Capitalizing on large pre-trained models for various downstream tasks of interest have recently emerged with promising performance. Due to the ever-growing model size, the standard full fine-tuning based task adaptation strategy becomes prohibitively costly in terms of model training and storage. This has led to a new research direction in parameter-efficient transfer learning. However, existing attempts typically focus on downstream tasks from the same modality (e.g., image understanding) of the pre-trained model. This creates a limit because in some specific modalities, (e.g., video understanding) such a strong pre-trained model with sufficient knowledge is less or not available. In this work, we investigate such a novel cross-modality transfer learning setting, namely parameter-efficient image-to-video transfer learning.

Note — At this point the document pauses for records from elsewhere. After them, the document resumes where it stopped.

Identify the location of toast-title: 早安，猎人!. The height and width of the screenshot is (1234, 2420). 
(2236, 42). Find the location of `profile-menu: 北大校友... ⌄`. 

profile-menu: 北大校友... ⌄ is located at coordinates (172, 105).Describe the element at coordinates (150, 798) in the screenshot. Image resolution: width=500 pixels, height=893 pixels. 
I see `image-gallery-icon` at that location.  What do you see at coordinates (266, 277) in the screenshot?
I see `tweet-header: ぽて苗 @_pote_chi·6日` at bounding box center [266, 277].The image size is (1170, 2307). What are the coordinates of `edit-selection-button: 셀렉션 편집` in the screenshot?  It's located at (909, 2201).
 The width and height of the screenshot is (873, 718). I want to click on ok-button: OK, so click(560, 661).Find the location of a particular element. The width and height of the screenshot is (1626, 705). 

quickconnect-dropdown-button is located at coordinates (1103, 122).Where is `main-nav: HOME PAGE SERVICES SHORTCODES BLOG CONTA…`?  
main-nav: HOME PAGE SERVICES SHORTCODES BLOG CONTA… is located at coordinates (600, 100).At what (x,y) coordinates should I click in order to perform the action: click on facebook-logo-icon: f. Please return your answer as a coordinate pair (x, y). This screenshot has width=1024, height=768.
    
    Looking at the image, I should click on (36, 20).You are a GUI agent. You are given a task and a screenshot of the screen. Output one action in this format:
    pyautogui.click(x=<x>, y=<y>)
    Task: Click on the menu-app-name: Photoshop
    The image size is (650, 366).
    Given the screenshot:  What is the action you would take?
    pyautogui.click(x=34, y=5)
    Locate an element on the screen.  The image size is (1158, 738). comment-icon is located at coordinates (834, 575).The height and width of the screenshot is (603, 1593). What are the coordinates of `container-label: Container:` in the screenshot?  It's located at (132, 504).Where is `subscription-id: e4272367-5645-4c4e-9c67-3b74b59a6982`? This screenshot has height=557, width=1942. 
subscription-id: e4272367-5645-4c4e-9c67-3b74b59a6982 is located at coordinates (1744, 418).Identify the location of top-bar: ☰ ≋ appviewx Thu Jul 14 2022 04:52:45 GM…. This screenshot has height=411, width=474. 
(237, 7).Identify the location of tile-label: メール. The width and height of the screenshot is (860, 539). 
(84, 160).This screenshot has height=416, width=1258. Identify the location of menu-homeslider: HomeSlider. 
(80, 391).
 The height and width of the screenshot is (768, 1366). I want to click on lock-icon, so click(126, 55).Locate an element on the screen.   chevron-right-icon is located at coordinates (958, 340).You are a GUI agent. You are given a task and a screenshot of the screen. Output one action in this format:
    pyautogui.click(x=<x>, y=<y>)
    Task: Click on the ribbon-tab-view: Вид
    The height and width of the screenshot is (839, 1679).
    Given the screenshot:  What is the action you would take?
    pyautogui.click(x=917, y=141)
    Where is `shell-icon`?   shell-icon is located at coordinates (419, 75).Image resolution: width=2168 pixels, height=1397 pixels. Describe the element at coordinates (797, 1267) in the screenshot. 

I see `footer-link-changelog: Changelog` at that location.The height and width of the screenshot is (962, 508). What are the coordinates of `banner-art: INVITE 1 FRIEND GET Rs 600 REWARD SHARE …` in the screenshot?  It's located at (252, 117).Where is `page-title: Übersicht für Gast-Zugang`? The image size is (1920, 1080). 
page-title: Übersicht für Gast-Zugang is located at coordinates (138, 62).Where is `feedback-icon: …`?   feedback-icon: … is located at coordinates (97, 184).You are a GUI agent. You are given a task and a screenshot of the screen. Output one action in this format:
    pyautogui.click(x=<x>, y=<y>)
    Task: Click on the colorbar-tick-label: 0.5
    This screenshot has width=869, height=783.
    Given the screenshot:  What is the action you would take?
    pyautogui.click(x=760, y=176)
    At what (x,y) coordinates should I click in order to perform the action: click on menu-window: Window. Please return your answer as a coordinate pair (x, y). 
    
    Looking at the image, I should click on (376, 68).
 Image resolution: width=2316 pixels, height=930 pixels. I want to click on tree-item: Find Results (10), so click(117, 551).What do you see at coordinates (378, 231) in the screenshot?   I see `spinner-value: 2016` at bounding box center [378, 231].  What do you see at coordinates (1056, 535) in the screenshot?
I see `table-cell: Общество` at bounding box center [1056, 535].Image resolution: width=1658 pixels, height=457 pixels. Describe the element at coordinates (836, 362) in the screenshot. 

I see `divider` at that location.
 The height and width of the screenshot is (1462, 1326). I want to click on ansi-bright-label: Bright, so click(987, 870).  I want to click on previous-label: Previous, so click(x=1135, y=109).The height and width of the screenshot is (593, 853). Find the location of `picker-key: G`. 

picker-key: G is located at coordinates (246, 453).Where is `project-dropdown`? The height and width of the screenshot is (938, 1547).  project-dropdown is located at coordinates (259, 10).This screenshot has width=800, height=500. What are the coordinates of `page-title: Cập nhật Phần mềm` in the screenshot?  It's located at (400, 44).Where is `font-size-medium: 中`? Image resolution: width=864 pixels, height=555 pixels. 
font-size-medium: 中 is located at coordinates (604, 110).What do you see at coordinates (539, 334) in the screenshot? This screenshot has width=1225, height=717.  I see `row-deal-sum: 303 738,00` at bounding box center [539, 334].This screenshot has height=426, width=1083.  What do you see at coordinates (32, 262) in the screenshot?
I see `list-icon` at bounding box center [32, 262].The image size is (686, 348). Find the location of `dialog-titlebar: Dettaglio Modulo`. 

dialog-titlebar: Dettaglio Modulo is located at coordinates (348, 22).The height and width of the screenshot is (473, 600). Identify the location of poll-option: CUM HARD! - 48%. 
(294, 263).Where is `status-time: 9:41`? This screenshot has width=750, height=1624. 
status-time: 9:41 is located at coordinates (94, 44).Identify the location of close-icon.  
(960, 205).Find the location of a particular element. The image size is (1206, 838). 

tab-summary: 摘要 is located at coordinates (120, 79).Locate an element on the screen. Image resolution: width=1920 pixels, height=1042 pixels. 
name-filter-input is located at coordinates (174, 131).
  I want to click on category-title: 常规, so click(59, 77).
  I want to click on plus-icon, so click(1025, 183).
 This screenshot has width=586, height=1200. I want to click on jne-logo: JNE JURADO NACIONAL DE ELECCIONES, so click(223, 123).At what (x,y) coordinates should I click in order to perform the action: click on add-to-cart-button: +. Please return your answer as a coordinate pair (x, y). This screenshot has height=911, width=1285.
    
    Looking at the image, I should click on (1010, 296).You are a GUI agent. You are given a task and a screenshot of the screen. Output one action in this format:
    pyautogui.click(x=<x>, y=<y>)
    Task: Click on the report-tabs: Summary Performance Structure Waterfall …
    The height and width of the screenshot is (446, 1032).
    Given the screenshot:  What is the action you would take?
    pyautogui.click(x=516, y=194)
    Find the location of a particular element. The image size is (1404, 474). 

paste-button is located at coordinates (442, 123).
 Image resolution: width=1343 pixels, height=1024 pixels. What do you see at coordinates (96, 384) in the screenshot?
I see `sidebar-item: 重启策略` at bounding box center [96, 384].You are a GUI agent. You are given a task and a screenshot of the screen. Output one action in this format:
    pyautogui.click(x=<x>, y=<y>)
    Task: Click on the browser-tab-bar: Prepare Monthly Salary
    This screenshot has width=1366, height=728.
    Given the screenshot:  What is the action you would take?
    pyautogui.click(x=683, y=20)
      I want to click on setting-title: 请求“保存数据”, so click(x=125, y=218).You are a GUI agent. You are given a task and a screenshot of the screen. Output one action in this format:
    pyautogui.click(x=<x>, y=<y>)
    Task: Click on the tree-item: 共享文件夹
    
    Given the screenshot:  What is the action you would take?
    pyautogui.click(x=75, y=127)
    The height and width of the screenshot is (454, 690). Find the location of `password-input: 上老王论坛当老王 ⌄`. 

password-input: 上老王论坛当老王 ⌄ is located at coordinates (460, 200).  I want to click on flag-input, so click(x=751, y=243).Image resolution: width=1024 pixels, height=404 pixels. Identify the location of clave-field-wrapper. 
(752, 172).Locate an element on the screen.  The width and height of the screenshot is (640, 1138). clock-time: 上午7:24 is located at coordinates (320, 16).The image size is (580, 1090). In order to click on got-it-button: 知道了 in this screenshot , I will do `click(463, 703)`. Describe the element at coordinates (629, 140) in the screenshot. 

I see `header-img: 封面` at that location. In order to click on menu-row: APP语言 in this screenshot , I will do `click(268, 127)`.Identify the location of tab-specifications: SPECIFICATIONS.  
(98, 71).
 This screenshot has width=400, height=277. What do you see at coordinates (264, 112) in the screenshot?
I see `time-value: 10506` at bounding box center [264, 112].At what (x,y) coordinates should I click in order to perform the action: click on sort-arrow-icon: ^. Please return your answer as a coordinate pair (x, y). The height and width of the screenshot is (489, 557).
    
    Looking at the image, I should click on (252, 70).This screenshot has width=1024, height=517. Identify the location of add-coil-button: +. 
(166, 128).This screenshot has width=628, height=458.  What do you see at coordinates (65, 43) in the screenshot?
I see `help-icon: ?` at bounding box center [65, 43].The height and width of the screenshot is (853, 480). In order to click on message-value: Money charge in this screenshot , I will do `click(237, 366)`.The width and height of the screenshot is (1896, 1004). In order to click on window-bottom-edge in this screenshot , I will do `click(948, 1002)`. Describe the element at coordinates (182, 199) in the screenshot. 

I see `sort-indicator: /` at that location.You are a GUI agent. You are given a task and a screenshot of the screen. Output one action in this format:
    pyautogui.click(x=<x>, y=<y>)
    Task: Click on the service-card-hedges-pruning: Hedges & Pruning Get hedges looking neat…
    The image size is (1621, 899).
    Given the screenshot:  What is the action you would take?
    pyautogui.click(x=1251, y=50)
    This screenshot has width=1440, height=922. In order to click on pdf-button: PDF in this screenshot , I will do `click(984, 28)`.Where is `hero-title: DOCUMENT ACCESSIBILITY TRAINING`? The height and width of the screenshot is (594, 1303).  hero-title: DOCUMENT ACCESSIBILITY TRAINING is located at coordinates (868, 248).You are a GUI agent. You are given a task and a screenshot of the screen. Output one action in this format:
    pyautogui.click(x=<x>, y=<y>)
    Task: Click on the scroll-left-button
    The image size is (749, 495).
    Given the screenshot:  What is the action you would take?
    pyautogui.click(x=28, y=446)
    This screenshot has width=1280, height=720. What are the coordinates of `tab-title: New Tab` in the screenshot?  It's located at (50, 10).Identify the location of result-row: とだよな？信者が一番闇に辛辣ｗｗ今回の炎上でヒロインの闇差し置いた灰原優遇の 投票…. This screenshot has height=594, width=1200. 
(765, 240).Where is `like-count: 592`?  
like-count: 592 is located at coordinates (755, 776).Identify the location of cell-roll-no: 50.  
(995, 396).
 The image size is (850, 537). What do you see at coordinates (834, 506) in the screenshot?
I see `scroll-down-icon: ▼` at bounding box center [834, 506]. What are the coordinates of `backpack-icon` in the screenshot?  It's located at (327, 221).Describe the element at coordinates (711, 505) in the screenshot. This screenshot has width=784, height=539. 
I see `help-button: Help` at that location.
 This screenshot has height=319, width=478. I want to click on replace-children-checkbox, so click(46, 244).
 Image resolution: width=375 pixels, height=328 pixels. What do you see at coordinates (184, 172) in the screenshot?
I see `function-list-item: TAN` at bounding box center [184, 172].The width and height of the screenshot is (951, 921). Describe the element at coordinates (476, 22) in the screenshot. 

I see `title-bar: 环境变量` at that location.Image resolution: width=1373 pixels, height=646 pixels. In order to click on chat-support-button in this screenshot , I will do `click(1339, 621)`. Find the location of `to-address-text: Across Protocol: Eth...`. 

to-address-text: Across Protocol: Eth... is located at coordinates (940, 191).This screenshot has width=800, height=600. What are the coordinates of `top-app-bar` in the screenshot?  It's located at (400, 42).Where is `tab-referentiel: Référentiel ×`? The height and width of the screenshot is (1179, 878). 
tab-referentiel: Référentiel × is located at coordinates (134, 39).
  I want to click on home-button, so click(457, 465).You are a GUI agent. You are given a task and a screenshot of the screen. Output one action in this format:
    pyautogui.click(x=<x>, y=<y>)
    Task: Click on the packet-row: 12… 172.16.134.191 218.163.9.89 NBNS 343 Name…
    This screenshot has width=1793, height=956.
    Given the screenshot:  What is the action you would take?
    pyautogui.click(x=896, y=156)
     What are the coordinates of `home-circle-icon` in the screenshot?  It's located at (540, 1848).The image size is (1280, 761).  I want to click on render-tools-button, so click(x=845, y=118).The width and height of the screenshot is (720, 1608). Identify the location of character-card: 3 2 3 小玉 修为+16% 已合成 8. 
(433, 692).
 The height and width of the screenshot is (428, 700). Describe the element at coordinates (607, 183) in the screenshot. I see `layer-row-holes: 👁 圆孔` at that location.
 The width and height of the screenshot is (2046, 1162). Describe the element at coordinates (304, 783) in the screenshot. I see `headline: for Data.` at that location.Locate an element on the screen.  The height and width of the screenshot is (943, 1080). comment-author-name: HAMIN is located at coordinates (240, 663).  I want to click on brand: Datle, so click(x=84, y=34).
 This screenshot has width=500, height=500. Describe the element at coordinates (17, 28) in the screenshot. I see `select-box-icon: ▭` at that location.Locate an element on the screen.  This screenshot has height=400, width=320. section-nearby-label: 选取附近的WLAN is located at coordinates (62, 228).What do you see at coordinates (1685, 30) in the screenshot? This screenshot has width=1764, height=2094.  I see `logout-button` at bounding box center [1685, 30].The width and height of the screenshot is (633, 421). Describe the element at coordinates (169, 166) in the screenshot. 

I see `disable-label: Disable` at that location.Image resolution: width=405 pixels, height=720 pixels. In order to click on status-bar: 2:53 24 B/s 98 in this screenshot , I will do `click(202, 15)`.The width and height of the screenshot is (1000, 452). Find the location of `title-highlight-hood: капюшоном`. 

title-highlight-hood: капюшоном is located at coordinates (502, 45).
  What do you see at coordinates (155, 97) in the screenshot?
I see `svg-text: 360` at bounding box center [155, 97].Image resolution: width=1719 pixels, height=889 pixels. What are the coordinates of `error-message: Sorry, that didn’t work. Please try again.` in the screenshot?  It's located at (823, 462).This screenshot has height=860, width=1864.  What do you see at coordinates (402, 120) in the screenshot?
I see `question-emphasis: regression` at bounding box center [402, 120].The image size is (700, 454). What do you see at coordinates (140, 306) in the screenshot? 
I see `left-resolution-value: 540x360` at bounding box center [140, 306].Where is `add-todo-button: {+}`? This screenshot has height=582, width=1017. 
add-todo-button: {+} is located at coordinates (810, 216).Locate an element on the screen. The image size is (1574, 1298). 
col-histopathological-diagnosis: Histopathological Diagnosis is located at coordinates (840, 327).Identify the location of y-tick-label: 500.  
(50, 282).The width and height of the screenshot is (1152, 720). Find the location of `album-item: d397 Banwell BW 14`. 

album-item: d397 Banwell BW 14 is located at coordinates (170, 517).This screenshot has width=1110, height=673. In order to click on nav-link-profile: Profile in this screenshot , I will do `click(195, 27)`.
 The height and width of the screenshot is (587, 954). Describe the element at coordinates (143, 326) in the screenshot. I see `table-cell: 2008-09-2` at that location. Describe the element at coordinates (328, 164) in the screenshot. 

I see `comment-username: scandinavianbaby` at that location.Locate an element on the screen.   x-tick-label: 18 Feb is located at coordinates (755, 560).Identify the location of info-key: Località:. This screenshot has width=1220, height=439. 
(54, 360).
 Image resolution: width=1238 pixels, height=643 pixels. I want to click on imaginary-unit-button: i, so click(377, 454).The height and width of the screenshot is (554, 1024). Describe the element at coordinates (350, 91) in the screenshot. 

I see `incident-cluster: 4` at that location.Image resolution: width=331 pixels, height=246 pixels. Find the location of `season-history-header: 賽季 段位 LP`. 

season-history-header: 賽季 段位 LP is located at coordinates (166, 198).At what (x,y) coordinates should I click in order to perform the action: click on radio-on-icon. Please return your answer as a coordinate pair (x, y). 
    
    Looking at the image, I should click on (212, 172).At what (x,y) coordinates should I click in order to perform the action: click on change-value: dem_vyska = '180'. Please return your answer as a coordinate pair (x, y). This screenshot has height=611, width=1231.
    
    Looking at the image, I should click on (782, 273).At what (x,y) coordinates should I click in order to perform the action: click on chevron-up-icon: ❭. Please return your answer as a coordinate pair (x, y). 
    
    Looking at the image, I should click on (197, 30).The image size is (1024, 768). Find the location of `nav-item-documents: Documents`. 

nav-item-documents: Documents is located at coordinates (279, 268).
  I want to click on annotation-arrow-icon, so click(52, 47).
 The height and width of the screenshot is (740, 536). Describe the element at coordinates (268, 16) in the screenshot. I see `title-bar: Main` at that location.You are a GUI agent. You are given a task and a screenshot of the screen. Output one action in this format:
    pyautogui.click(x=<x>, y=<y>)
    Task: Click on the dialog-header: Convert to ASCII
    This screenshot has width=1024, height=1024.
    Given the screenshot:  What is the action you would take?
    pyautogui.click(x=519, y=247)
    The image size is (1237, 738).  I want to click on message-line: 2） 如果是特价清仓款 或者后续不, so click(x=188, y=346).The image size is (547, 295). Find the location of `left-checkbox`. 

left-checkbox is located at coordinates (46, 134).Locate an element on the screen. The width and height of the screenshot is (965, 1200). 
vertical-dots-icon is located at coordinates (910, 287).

To solve this problem, we propose a new Spatio-Temporal Adapter (ST-Adapter) for parameter-efficient fine-tuning per video task. With a built-in spatio-temporal reasoning capability in a compact design, ST-Adapter enables a pre-trained image model without temporal knowledge to reason about dynamic video content at a small (~8%) per-task parameter cost, requiring approximately 20 times fewer updated parameters compared to previous work. Extensive experiments on video action recognition tasks show that our ST-Adapter can match or even outperform the strong full fine-tuning strategy and state-of-the-art video models, whilst enjoying the advantage of parameter efficiency.